FillArrays.jl icon indicating copy to clipboard operation
FillArrays.jl copied to clipboard

Fix some Base.@propagate_inbounds annotations

Open cscherrer opened this issue 4 years ago • 12 comments

I noticed the compiler wasn't quite reducing things as it should, so here are some edits to (hopefully) improve performance. Thanks to @mbauman and @YingboMa for Slack discussion.

Suppose we have

julia> Z = Zeros(10)
10-element Zeros{Float64}

julia> f(z,j) = @inbounds z[j]
f (generic function with 1 method)

Then

Before

julia> @code_llvm f(Z,3)
;  @ REPL[5]:1 within `f`
define double @julia_f_2043([1 x [1 x [1 x i64]]]* nocapture nonnull readonly align 8 dereferenceable(8) %0, i64 signext %1) #0 {
top:
  %2 = alloca [1 x i64], align 8
; ┌ @ /home/chad/git/FillArrays.jl/src/FillArrays.jl:42 within `getindex`
; │┌ @ /home/chad/git/FillArrays.jl/src/FillArrays.jl:37 within `_fill_getindex`
    %3 = getelementptr inbounds [1 x i64], [1 x i64]* %2, i64 0, i64 0
    store i64 %1, i64* %3, align 8
; ││┌ @ abstractarray.jl:659 within `checkbounds` @ abstractarray.jl:644
; │││┌ @ abstractarray.jl:718 within `checkindex`
; ││││┌ @ int.jl:471 within `<=`
       %4 = icmp slt i64 %1, 1
; ││││└
; ││││┌ @ range.jl:686 within `last`
; │││││┌ @ Base.jl:42 within `getproperty`
        %5 = getelementptr inbounds [1 x [1 x [1 x i64]]], [1 x [1 x [1 x i64]]]* %0, i64 0, i64 0, i64 0, i64 0
; ││││└└
; ││││┌ @ int.jl:471 within `<=`
       %6 = load i64, i64* %5, align 8
       %7 = icmp slt i64 %6, %1
; │││└└
; │││ @ abstractarray.jl:659 within `checkbounds`
     %8 = or i1 %4, %7
     br i1 %8, label %L12, label %L17

L12:                                              ; preds = %top
     %9 = call nonnull {}* @j_throw_boundserror_2045([1 x [1 x [1 x i64]]]* nocapture nonnull readonly %0, [1 x i64]* nocapture readonly %2) #0
     call void @llvm.trap()
     unreachable

L17:                                              ; preds = %top
; └└└
  ret double 0.000000e+00
}

After

julia> @code_llvm f(Z,3)
;  @ REPL[5]:1 within `f`
define double @julia_f_1017([1 x [1 x [1 x i64]]]* nocapture nonnull readonly align 8 dereferenceable(8) %0, i64 signext %1) #0 {
top:
  ret double 0.000000e+00
}

cscherrer avatar Aug 11 '21 23:08 cscherrer

Thanks! Any chance you can add tests?

dlfivefifty avatar Aug 12 '21 01:08 dlfivefifty

Codecov Report

Merging #155 (9878b6a) into master (269fd41) will not change coverage. The diff coverage is 100.00%.

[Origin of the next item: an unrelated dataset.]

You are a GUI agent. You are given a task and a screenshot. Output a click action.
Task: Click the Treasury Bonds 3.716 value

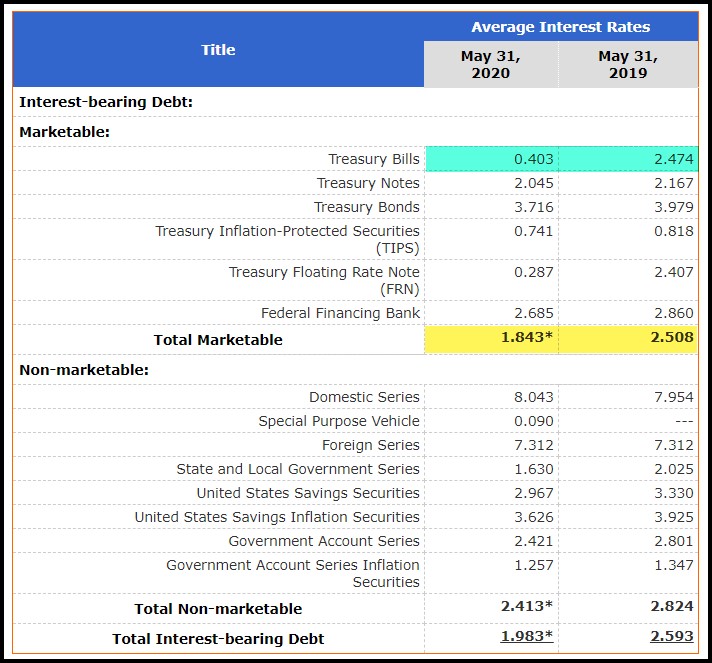pos(534,207)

@@           Coverage Diff           @@
##           master     #155   +/-   ##
=======================================
  Coverage   99.21%   99.21%           
=======================================
  Files           4        4           
  Lines         633      633           
=======================================
  Hits          628      628           
  Misses          5        5           
Impacted Files Coverage Δ
src/FillArrays.jl 99.68% <100.00%> (ø)

:mega: We’re building smart automated test selection to slash your CI/CD build times. Learn more

codecov[bot] avatar Aug 12 '21 01:08 codecov[bot]

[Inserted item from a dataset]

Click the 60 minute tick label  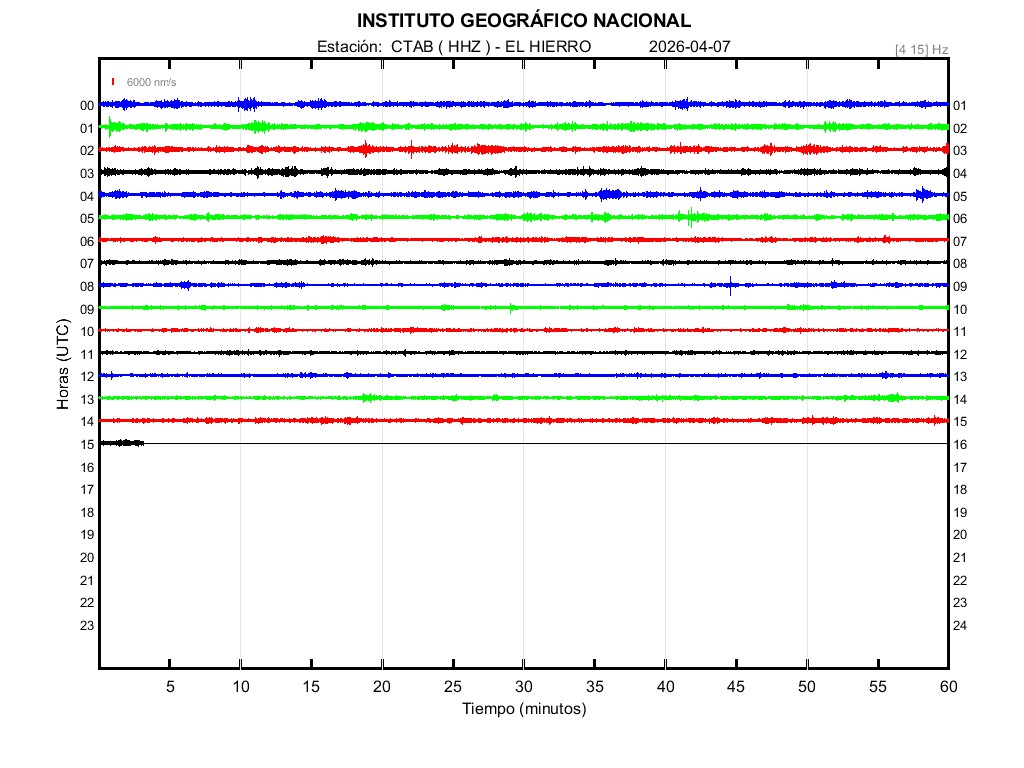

Only way I can think of offhand is to redirect stdout, capture it in a string and check its length. But I'm not sure how to do that. Any ideas?

I mean, there's

help?> redirect_stdout
search: redirect_stdout redirect_stdio redirect_stdin redirect_stderr

  redirect_stdout([stream]) -> stream

  Create a pipe to which all C and Julia level stdout output will be redirected. Return a stream representing the pipe ends. Data written to
  stdout may now be read from the rd end of the pipe.

  │ Note
  │
  │  stream must be a compatible objects, such as an IOStream, TTY, Pipe, socket, or devnull.

  See also redirect_stdio.

  ───────────────────────────────────────────────────────────────────────────────────────────────────────────────────────────────────────────

  redirect_stdout(f::Function, stream)

  Run the function f while redirecting stdout to stream. Upon completion, stdout is restored to its prior setting.

TTY looks like closest, but I have no idea how to create one

help?> Base.TTY
  No documentation found.

  Summary
  ≡≡≡≡≡≡≡≡≡

  mutable struct Base.TTY

  Fields
  ≡≡≡≡≡≡≡≡

  handle    :: Ptr{Nothing}
  status    :: Int64
  buffer    :: IOBuffer
  cond      :: Base.GenericCondition{Base.Threads.SpinLock}
  readerror :: Any
  sendbuf   :: Union{Nothing, IOBuffer}
  lock      :: ReentrantLock
  throttle  :: Int64

  Supertype Hierarchy
  ≡≡≡≡≡≡≡≡≡≡≡≡≡≡≡≡≡≡≡≡≡

  Base.TTY <: Base.LibuvStream <: IO <: Any

cscherrer avatar Aug 12 '21 01:08 cscherrer

@dlfivefifty Maybe something like this?

julia> using FillArrays, Test

julia> function llvm_lines(a)
           f(x,j) = @inbounds x[j]
           io = IOBuffer()
           code_llvm(io, f, (typeof(a), Int))
           # countlines(io)
           count(==('\n'), String(take!(io)))
       end
llvm_lines (generic function with 1 method)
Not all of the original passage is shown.